みなさま いかがお過ごしでしょうか。さて、今月から毎月30日にJATO研究教育委員からアスレティックトレーナーにとって関心の高いアカデミックな情報を配信し、共有してまいります。
第1回目の今回は、今後も猛暑が続くと予想されますので、熱中症や熱射病に関する研究を専門としている細川由梨先生(立命館大学)に熱中症に関する記事を書いていただき、その要点をまとめたグラフィックも作成していただきました。
ぜひ、ご一読、ご確認ください。
また、多くの方へ知っていただきたい情報ですので、ぜひ、個人のメールやSNSなどで拡散していただけますと、幸甚です。
今年は全国各地で連日猛暑日(35℃以上)が続き、夜間でも最低気温が25℃以上の熱帯夜が続いていることから、体温調節機能に乏しいお年寄りや幼児・小児だけでなく、全ての人に熱中症のリスクがあるといえます。特にスポーツにおいては、既存のスケジュールに準じて活動することが多いことから、協会・学校・チームによる組織的な暑熱対策が行わなければ、過酷な環境にも関わらず運動を続けてしまい、重度の熱中症を発症していることが最近の報道からも伺えます。適切な応急処置が行わなければ死に至るケースもあるため、「暑熱」の危険性に対する認識を改めなければなりません。

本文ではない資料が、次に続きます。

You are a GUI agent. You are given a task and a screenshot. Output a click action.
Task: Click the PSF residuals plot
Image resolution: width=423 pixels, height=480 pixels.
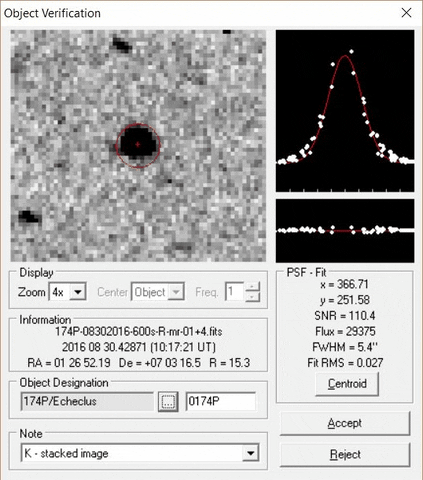pyautogui.click(x=345, y=231)
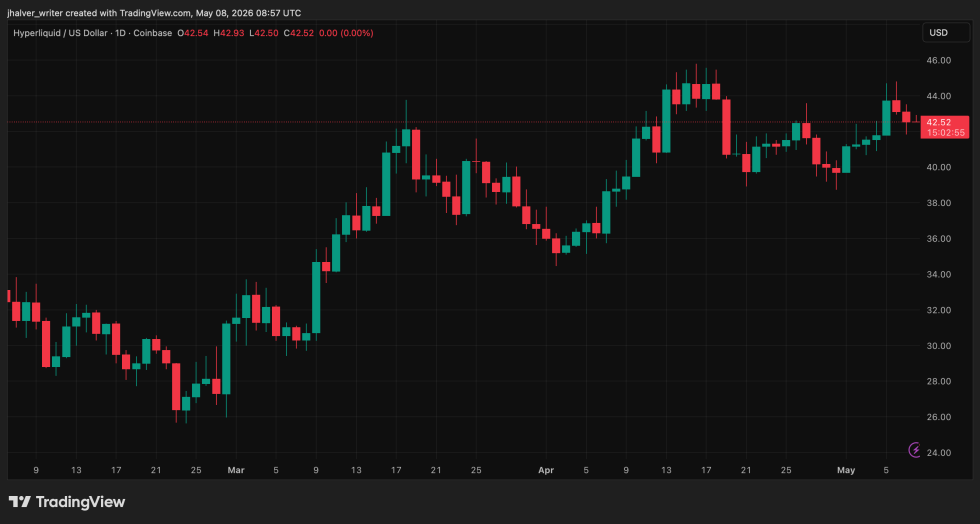Click the 0.00 (0.00%) change value
Image resolution: width=980 pixels, height=524 pixels.
346,33
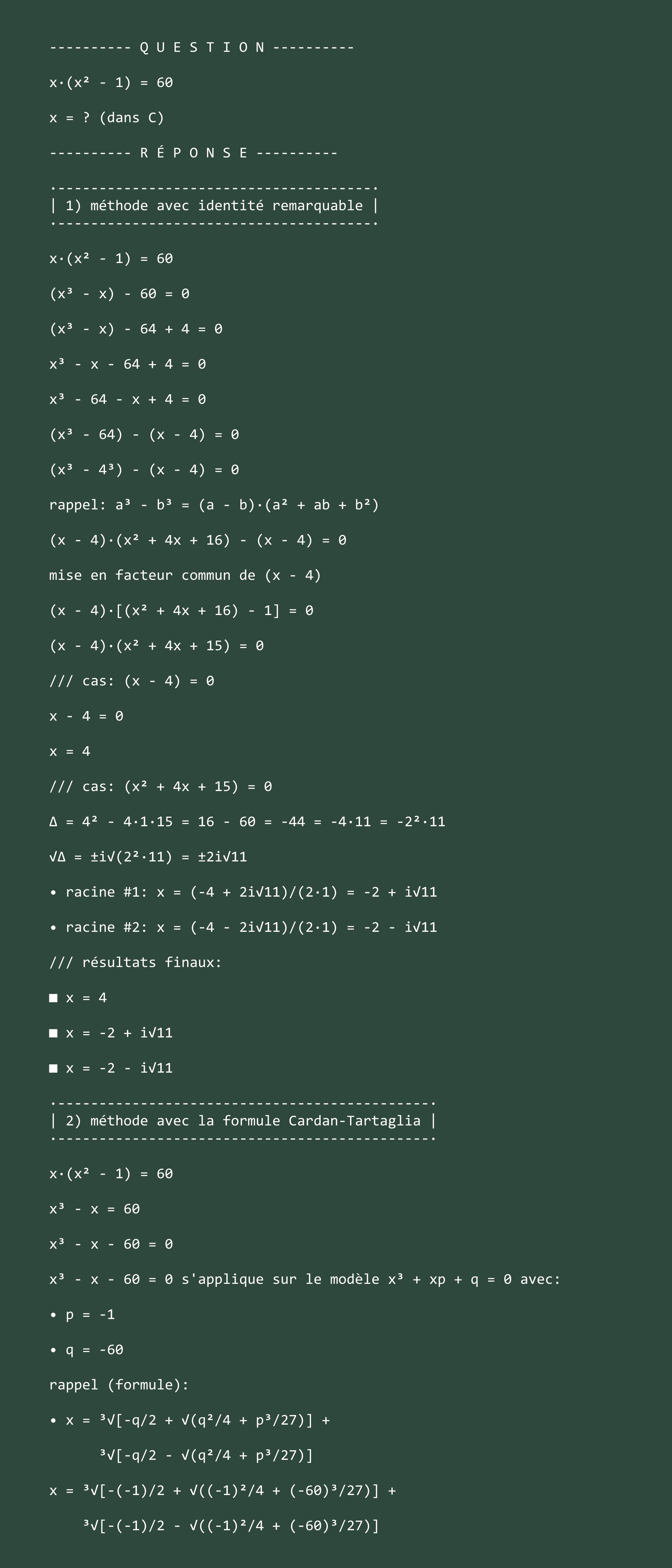672x1568 pixels.
Task: Click the rappel a³ - b³ identity line
Action: click(214, 505)
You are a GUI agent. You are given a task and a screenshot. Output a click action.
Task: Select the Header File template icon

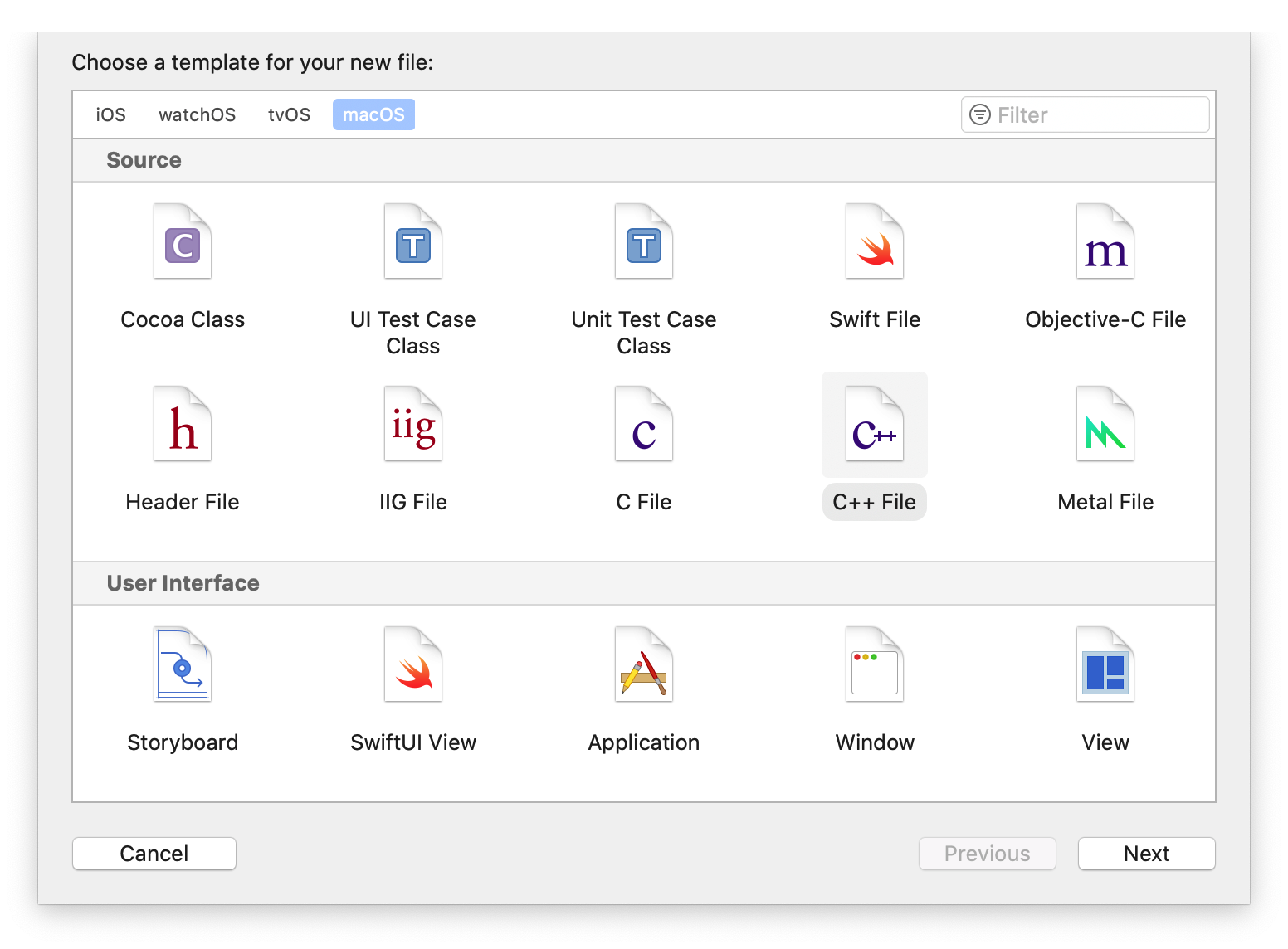[x=183, y=425]
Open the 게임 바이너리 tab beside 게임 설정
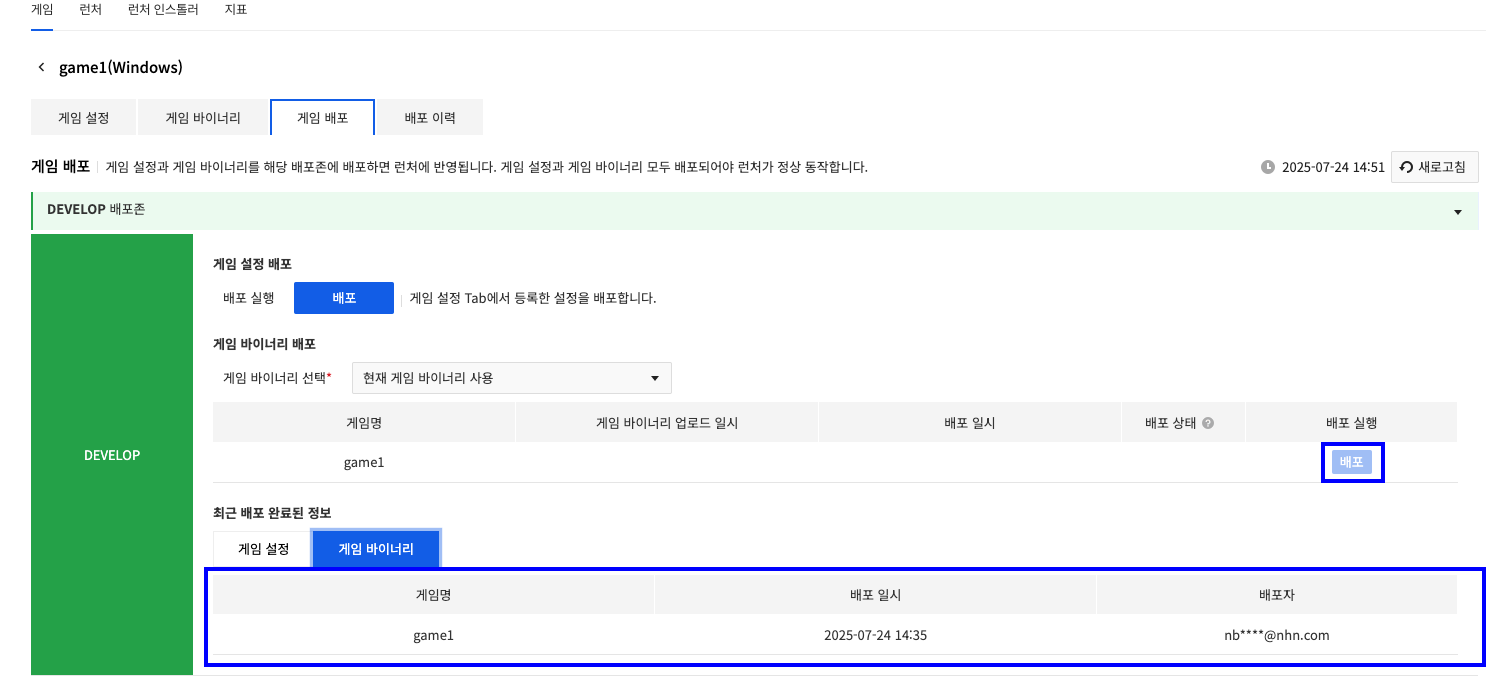The height and width of the screenshot is (678, 1503). click(x=203, y=117)
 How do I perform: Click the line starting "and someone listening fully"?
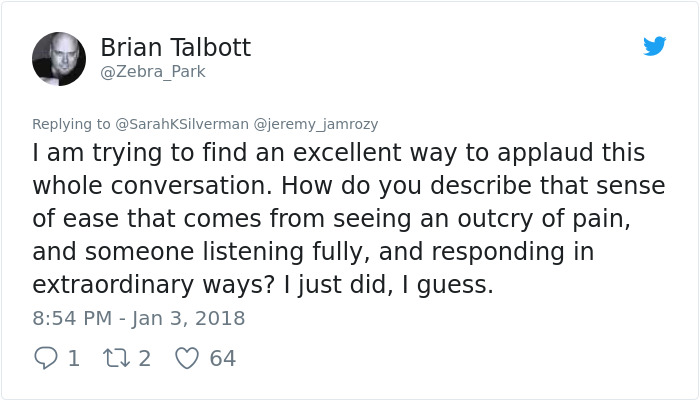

米国アスレティックトレーナーズ協会では、科学的根拠に基づいた情報をまとめたポジションステイトメント(公式声明)を様々なスポーツ医科学的トピックで発表しています。ここでは2015年に発表された労作性熱中症に関するポジションステイトメントで取り上げられている「労作性熱中症の予防」にフォーカスを当ててご紹介します。
- 既往歴:
労作性熱中症既往歴がある人の方が、ない人よりも労作性熱中症再発のリスクが高い可能性が示唆されています。そのため、暑熱に弱いと感じている人、労作性熱中症に罹患したことのある人は休憩時間の増量や水分補給量の見直しが特に必要です。
- 暑熱順化の重要性:
ヒトの身体は暑熱順化という過程を経ると、運動中の著しい体温上昇や心拍数の増加を抑える適応を起こします。暑熱順化期間中は運動強度や運動総時間、防具の着用有無などを漸進的に調整していくことで、暑熱にまだ慣れていない身体を慣らします。そうすることで暑熱環境における基礎体力が確保され、労作性熱中症の予防も期待されます。これにはおおよそ7~14日かかるとされており、オフ明けや厳しい暑さが始まる直前・あるいは始まってからの時期を暑熱順化期間に当てることが推奨されています。
- 体調管理:
ウイルス感染や他の病気による体調不良, 発熱している人は症状が回復した後でも労作性熱中症のリスクが高いと報告されています。
- 水分補給:
暑熱環境では発汗より水分を失うため、失った水分を適切に補うことが必要です。そのため、 選手が定められた休憩の間だけでなく、いつでも自由に補水できるように環境を整えてあげることが重要です。また、発汗量には個人差があるため、各自練習前後の体重変化をチェックして、自分に必要な水分補給量を把握することが重要です。さらに、脱水は練習直後に補正するだけでなく、1日を通して最適な状態を保つ必要があります。適切な水分状態の指標には(1)運動直後の体重減少が2%以内、(2)うすい黄色の尿、(2)のどの乾きの有無があります。
- サプリメント:
代謝を亢進させるようなサプリメントの中には脱水作用や体温および体温調節に影響するものもあることから、服用しているサプリメントの成分を調べることが推奨されます。
- クーリング:
労作性熱中症の予防および応急手当てのために冷水やアイスタブ, またアイスタオルを常備することが推奨されます。冷却をする際はできるだけ多くの体表面を冷やすと冷却の効率が上がります。
- リカバリー:
連日の暑熱ストレスは累積するため、十分な休息と栄養補給はとても重要です。選手は涼しい環境で睡眠をとったり、 バランスのとれた食事をとったりし、練習時間以外の過ごし方も改めなければいけません。
- 暑さ指数に基づいた運動:
湿球黒球温度 (WBGT;暑さ指数) に基づいた活動ガイドラインの作成をすることで、客観的な数値に基づいた安全対策を実践することができます。また暑さ指数が比較的穏やかであっても、高強度の運動を含む練習や, ヘルメットやショルダーパッドなどの防具を装着して行われる練習においては特別な注意が必要です。
- 練習設計:
休憩時間は事前に予定し, 活動時間と休憩時間の割合はその場の環境状態と活動強度によって調整されるべきです。また、労作性熱中症の事故は突発的な罰走や(予定外の)練習延長などの場面でよく起こっています。そのため、計画的な練習設計をすることが重要です。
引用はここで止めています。